Honeywell, OneWeb Partner on Satellite Broadband Service

Honeywell is partnering with OneWeb, a startup satellite company founded by a group of former Google execs and backed by Richard Branson's Virgin Group and Qualcomm, to bring broadband Internet service to aircraft anywhere in the world — and maybe even the airplane you fly.

Planned to make its commercial debut about four years from now, OneWeb will deploy 650 low-Earth-orbit satellites capable of providing up to 10 terabits per second of high-speed Internet data to billions of users around the world.

OneWeb has selected Honeywell as a "key partner" to bring broadband Internet access to commercial jetliners, military aircraft and business airplanes — and possibly even light general aviation aircraft.

While Honeywell hasn't announced a service for the lighter end of GA, sources say the OneWeb airborne hardware will be small and light enough to fit on just about any aircraft, down to the size of a typical single-engine airplane.

Honeywell will use OneWeb's bandwidth to stream maintenance data, transmit weather and navigation data to pilots, and supply super-fast Internet connections to passengers.
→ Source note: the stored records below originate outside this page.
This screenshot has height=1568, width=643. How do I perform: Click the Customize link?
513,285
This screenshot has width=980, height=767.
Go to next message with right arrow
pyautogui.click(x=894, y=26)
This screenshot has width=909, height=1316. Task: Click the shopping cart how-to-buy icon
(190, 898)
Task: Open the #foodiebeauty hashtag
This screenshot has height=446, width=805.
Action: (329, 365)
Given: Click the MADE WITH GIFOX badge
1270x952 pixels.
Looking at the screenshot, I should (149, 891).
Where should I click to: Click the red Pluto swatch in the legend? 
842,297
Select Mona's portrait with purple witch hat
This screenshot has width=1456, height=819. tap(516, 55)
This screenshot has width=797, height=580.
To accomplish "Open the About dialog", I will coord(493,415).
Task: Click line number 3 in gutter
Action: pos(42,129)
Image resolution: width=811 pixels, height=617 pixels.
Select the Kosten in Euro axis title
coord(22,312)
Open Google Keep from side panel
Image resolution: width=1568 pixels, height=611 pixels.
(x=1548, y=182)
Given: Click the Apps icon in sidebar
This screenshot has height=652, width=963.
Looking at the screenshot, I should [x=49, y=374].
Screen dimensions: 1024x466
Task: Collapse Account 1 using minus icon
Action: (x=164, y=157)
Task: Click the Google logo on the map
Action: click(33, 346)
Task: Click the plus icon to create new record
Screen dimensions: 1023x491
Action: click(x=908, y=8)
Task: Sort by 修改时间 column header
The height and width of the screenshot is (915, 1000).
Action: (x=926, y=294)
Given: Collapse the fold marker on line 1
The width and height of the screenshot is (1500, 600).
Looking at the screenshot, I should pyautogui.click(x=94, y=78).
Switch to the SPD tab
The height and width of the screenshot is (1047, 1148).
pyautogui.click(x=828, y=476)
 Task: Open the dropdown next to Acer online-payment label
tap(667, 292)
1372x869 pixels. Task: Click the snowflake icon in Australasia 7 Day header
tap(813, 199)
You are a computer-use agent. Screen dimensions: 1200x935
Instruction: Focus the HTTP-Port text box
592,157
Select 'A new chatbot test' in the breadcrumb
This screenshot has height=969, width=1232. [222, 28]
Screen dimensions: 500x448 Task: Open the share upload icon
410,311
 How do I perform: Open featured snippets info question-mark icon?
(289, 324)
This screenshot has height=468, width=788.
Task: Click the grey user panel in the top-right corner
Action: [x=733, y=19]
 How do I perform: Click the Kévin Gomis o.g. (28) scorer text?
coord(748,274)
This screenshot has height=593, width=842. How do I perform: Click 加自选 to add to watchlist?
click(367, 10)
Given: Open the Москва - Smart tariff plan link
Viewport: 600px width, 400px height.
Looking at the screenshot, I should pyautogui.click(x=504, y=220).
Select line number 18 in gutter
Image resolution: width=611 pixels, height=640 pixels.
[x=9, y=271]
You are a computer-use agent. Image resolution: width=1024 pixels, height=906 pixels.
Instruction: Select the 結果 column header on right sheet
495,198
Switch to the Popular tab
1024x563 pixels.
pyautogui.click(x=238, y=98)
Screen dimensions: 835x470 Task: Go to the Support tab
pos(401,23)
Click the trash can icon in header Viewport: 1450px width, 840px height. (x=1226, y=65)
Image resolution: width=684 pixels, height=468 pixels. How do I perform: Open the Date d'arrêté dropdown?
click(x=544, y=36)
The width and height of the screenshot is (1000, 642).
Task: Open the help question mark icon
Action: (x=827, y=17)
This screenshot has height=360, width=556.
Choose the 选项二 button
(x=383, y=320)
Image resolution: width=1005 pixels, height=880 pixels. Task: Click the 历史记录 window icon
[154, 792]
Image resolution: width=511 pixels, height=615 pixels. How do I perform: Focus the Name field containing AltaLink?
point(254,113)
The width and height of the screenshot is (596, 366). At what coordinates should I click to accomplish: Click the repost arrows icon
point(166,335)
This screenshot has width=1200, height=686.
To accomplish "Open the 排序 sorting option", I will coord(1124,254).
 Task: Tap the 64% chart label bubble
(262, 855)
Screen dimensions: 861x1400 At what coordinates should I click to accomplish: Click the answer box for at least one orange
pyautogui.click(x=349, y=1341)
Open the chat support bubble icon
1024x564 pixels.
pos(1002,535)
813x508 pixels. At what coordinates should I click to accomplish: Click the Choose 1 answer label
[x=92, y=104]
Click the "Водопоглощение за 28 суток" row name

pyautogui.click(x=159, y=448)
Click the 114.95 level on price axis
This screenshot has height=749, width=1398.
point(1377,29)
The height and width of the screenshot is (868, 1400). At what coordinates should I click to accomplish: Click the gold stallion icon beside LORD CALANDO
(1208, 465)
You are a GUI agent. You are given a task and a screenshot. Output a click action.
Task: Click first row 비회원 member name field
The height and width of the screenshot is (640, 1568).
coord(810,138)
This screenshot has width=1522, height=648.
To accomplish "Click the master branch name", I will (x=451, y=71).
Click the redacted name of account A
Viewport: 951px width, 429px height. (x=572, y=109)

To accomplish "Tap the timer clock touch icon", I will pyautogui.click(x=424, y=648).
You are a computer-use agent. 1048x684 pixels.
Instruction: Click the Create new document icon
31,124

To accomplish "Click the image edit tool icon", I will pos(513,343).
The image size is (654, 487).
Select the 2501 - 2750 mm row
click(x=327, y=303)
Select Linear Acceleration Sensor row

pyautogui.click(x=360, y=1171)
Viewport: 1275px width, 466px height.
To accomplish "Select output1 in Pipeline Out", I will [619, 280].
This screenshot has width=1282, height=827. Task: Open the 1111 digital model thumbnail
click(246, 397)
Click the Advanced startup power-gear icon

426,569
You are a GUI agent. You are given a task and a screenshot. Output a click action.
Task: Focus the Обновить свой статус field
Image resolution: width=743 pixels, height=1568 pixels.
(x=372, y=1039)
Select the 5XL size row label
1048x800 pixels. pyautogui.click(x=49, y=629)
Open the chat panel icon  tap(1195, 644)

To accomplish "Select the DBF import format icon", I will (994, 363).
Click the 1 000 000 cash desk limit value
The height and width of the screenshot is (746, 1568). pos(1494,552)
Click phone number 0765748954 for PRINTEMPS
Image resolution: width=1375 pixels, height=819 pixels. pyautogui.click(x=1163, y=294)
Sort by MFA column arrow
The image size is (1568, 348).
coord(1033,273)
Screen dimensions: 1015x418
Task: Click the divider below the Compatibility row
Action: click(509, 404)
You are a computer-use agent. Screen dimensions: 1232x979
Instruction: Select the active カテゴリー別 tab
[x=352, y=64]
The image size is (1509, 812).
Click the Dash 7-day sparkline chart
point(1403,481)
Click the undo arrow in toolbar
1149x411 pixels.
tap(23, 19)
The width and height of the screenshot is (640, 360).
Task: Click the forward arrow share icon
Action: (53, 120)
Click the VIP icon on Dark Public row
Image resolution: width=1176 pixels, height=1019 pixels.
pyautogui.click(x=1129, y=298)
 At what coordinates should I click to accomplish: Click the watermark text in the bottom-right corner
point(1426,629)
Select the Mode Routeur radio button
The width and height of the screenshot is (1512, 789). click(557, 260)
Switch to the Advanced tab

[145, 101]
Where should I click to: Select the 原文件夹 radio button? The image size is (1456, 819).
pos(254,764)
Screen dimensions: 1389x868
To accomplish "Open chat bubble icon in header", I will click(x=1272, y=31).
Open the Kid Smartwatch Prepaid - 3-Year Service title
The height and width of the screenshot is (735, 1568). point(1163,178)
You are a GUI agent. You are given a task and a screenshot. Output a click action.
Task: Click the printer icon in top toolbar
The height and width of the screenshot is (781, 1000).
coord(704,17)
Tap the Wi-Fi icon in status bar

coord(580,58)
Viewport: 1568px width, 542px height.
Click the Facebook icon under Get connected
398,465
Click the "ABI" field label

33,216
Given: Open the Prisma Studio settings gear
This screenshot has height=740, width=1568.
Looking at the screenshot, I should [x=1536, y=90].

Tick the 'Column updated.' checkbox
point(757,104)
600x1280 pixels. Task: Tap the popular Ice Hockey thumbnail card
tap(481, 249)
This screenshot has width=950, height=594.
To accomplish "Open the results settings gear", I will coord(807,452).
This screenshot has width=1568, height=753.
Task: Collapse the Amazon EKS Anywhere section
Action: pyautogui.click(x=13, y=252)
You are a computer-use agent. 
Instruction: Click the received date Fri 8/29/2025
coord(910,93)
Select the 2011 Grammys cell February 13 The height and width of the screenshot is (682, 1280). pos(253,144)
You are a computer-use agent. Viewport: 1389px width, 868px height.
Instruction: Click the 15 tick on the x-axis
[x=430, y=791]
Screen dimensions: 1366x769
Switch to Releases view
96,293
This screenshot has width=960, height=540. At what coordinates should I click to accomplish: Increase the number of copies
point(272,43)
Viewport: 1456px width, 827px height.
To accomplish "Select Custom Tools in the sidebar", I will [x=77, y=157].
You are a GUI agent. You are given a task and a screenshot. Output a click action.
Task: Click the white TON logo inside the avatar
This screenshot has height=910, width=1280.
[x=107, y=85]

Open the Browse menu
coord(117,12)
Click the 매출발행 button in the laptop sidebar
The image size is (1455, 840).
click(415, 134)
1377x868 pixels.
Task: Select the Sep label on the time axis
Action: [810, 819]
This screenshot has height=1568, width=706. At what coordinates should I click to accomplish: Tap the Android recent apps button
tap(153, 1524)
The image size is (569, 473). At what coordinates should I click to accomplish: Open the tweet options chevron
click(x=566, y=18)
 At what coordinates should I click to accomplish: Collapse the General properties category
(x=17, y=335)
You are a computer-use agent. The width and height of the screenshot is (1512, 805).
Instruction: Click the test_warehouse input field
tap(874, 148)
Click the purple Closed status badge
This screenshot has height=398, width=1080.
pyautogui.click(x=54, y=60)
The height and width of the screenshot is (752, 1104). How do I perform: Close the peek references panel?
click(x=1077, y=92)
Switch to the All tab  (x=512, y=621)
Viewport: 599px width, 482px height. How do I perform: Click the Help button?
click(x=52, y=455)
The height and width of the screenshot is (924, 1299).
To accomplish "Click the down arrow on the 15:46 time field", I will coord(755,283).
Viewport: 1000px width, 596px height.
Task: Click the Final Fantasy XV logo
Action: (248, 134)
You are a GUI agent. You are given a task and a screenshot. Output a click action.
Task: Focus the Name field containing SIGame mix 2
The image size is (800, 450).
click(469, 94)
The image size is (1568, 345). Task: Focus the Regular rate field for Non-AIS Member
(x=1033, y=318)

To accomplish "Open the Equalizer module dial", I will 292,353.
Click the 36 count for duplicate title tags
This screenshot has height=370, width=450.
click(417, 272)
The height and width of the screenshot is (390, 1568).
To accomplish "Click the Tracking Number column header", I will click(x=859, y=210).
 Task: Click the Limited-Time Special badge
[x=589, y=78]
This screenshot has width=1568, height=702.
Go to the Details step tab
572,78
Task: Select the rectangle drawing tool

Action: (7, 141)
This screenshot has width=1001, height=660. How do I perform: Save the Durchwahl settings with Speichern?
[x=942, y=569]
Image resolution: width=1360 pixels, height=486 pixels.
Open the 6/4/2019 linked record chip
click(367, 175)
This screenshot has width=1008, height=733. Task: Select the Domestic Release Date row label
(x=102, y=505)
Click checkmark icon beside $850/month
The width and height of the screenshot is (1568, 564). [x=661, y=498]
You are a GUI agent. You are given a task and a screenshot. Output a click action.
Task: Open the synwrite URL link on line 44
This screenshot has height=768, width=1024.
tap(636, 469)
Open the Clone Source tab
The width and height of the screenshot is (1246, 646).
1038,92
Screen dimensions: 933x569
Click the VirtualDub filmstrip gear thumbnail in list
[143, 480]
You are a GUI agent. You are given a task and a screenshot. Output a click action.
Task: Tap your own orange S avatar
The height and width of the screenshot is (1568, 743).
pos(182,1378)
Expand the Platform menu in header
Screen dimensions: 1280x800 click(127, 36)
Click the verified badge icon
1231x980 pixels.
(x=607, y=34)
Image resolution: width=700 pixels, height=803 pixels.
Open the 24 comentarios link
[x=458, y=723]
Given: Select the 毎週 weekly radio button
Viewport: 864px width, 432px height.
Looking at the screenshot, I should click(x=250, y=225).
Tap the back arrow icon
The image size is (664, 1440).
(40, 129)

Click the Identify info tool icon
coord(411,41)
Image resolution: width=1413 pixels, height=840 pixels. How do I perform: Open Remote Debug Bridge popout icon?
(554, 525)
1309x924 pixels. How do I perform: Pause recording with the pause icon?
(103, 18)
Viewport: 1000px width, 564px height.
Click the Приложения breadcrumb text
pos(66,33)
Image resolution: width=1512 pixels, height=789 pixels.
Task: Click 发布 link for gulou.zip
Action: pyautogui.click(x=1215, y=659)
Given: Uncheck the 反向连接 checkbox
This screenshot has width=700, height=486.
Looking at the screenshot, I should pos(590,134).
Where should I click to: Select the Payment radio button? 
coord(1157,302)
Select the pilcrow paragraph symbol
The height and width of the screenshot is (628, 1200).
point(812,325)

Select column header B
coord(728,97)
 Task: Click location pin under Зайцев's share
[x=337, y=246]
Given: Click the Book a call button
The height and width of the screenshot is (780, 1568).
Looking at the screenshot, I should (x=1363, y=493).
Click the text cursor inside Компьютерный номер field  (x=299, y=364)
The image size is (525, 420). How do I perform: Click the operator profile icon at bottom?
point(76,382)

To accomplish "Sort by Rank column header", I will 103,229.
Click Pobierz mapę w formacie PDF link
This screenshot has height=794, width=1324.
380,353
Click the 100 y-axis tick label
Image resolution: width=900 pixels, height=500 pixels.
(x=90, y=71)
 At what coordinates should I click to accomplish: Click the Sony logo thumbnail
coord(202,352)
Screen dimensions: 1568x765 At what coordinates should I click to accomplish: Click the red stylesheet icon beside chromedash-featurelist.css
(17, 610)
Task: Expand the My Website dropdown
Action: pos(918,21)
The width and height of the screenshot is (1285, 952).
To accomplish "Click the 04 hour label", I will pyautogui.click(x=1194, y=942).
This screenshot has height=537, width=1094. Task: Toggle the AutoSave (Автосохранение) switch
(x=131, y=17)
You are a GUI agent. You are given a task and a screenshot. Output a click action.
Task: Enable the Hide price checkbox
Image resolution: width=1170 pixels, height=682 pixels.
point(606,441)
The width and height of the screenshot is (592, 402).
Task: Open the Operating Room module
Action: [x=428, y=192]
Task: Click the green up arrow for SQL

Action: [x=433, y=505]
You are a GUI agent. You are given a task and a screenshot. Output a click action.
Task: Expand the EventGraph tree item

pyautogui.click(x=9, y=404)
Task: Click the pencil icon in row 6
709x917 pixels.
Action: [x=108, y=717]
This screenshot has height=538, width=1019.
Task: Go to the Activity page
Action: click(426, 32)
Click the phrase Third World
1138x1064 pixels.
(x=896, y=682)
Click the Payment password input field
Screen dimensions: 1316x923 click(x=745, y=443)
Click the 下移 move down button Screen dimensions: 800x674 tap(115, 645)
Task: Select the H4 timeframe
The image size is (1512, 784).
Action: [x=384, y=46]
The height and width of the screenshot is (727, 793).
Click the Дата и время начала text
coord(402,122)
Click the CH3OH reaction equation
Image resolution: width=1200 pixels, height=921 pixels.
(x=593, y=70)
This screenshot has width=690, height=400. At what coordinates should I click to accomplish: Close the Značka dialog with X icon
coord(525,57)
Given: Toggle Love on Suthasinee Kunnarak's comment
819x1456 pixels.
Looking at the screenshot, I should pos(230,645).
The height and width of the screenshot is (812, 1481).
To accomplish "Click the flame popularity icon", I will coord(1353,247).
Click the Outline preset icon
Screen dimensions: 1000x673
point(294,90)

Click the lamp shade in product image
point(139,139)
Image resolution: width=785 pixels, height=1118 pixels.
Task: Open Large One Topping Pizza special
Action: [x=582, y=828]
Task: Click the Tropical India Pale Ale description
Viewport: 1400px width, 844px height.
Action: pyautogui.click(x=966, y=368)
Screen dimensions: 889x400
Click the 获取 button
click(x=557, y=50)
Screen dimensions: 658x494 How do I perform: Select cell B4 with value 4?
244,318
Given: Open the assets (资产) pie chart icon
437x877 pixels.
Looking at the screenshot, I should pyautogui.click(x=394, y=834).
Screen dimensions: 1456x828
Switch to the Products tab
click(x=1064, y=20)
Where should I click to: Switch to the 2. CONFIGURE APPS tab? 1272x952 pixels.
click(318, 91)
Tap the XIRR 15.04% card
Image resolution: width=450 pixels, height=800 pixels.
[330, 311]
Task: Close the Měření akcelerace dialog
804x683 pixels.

The system also could stream real-time flight data or cockpit audio and video, ideas regulators are discussing after the disappearance of Malaysia Airlines Flight 370 last year.

Honeywell presumably won't be the only hardware and service provider to offer OneWeb access to aviation customers, but it will have a sizable head start on the competition as an early partner. Nor will OneWeb be the only global broadband Internet provider as Google, Facebook and SpaceX eye this emerging market as well. But again, with OneWeb planning to start launching its Ku-band satellites starting in 2017, it will have a jump on competitors that could prove vital to its long-term success.